Problem to work on |
Copy verbatim the stretch of rows from the line containing "Given: Click the gray" through the last row, including both ends.

>> begin Exercise inputs

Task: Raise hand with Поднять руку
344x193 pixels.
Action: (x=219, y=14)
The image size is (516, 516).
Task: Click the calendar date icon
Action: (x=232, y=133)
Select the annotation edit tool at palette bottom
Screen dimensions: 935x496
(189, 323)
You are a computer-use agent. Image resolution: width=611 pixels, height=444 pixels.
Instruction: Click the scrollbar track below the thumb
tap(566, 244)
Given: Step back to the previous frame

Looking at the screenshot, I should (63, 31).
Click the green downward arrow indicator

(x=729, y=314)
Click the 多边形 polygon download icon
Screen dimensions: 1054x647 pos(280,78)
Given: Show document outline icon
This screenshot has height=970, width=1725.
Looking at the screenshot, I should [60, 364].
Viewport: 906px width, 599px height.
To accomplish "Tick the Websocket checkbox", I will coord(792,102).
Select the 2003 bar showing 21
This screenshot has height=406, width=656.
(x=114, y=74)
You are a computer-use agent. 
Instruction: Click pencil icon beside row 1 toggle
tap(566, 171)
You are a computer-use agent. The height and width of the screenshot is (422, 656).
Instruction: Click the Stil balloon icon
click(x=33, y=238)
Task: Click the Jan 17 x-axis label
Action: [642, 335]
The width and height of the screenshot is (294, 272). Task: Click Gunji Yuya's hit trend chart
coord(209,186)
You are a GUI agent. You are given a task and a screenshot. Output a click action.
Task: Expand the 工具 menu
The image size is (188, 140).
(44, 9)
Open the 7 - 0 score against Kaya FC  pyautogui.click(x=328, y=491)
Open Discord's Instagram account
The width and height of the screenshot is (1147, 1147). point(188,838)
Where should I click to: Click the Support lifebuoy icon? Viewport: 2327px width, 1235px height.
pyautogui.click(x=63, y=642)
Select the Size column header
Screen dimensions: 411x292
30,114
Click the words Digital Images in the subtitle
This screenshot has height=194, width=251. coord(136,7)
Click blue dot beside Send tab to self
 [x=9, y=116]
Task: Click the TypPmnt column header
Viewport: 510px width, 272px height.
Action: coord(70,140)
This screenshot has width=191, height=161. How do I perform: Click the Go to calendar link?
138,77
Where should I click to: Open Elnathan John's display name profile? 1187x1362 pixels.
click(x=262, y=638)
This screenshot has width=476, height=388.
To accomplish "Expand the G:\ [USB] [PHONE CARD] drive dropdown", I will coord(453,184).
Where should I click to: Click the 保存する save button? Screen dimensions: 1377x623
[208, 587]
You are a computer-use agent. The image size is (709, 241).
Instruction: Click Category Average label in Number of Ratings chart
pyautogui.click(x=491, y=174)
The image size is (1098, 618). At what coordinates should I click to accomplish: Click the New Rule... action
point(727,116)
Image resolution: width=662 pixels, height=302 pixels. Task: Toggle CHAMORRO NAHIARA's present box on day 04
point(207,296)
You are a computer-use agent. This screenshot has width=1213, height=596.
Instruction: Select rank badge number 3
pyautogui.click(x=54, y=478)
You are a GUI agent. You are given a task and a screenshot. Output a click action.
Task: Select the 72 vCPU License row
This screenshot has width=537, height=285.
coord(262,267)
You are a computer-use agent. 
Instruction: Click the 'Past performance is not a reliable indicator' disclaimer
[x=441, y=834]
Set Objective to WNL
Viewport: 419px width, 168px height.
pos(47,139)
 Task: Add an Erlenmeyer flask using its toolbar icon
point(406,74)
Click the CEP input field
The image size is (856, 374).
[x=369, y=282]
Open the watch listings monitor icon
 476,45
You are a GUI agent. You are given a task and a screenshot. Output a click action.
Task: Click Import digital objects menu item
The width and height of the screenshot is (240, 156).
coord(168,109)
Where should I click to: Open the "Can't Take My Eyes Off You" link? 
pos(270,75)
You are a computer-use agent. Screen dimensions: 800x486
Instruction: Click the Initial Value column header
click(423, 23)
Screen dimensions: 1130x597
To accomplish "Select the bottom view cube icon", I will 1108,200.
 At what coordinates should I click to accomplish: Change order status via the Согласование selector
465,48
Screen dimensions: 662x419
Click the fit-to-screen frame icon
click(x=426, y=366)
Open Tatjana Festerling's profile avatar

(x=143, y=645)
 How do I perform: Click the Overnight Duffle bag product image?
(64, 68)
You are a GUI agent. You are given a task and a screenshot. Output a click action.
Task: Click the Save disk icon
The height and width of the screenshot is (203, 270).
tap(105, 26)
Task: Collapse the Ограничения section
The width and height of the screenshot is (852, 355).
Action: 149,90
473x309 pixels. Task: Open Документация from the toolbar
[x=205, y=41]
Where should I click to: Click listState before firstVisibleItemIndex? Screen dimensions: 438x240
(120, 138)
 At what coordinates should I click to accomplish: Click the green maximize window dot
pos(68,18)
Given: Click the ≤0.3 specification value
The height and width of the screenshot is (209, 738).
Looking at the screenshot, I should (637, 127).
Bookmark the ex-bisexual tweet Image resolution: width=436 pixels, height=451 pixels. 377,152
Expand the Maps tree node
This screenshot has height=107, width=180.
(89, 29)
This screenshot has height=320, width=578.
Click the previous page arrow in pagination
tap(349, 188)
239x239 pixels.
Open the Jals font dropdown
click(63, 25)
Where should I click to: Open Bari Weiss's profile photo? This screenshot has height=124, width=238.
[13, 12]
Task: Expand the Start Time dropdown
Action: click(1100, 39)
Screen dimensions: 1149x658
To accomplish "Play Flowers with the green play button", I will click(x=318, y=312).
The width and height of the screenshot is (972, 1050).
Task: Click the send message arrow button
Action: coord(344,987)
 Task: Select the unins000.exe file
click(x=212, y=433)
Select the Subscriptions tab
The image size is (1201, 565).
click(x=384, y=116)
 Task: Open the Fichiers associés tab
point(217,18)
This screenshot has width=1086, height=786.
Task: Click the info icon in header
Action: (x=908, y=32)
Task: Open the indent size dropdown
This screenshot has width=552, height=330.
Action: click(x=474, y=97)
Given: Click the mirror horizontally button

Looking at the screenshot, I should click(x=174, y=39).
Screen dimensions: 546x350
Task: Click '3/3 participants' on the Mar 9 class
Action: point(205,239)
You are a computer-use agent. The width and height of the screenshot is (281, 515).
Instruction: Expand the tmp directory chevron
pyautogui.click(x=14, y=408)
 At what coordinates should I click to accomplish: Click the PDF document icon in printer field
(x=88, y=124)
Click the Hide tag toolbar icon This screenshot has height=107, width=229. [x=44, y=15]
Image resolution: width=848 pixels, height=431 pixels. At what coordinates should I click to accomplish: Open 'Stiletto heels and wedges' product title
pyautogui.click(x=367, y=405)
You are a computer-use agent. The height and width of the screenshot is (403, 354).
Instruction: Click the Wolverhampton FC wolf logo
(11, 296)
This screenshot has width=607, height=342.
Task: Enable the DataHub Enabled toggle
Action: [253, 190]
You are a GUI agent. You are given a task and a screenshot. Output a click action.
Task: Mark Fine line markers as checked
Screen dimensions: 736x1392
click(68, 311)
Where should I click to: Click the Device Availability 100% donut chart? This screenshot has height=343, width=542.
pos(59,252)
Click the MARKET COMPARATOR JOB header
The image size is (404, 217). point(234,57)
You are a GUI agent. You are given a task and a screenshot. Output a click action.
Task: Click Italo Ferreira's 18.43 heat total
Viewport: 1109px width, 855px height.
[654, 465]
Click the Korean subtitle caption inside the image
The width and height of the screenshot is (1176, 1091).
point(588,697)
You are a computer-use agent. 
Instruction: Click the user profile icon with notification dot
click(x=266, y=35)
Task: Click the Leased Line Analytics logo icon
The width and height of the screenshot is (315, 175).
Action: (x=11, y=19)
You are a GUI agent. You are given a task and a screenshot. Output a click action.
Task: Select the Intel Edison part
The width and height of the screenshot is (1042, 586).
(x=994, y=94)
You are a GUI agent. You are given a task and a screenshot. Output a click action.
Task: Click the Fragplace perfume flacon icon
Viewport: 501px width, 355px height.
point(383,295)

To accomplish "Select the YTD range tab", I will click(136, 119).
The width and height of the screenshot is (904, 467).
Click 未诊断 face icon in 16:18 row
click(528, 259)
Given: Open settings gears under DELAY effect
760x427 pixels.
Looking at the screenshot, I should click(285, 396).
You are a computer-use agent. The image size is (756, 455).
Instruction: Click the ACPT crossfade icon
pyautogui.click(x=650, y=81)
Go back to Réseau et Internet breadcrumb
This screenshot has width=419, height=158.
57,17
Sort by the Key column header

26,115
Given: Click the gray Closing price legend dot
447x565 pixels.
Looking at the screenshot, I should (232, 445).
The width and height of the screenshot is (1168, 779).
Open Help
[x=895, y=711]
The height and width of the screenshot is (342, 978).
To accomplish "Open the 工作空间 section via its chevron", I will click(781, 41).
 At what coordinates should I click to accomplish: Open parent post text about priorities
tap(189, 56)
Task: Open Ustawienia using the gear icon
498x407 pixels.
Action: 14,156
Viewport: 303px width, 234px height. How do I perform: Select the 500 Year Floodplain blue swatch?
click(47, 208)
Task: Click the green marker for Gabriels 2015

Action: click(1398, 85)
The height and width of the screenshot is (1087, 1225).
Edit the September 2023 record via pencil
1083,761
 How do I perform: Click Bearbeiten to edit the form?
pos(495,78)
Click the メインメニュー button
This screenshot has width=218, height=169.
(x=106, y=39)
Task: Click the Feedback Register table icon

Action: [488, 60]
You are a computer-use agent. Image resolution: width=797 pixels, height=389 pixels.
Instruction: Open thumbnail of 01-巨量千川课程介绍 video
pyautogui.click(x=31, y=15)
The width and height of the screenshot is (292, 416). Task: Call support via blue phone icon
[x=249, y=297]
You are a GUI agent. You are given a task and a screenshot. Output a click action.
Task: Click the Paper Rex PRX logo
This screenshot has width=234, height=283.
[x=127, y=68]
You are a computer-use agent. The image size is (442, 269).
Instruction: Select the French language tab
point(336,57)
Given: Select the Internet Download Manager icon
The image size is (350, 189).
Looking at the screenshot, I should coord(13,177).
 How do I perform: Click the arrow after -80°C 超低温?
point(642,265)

>> end Exercise inputs

Solution |
Given: Click the gray Closing price legend dot
447x565 pixels.
Looking at the screenshot, I should (232, 445).
The width and height of the screenshot is (1168, 779).
Open Help
[x=895, y=711]
The height and width of the screenshot is (342, 978).
To accomplish "Open the 工作空间 section via its chevron", I will click(781, 41).
 At what coordinates should I click to accomplish: Open parent post text about priorities
tap(189, 56)
Task: Open Ustawienia using the gear icon
498x407 pixels.
Action: 14,156
Viewport: 303px width, 234px height. How do I perform: Select the 500 Year Floodplain blue swatch?
click(47, 208)
Task: Click the green marker for Gabriels 2015

Action: click(1398, 85)
The height and width of the screenshot is (1087, 1225).
Edit the September 2023 record via pencil
1083,761
 How do I perform: Click Bearbeiten to edit the form?
pos(495,78)
Click the メインメニュー button
This screenshot has width=218, height=169.
(x=106, y=39)
Task: Click the Feedback Register table icon

Action: [488, 60]
You are a computer-use agent. Image resolution: width=797 pixels, height=389 pixels.
Instruction: Open thumbnail of 01-巨量千川课程介绍 video
pyautogui.click(x=31, y=15)
The width and height of the screenshot is (292, 416). Task: Call support via blue phone icon
[x=249, y=297]
You are a GUI agent. You are given a task and a screenshot. Output a click action.
Task: Click the Paper Rex PRX logo
This screenshot has width=234, height=283.
[x=127, y=68]
You are a computer-use agent. The image size is (442, 269).
Instruction: Select the French language tab
point(336,57)
Given: Select the Internet Download Manager icon
The image size is (350, 189).
Looking at the screenshot, I should coord(13,177).
 How do I perform: Click the arrow after -80°C 超低温?
point(642,265)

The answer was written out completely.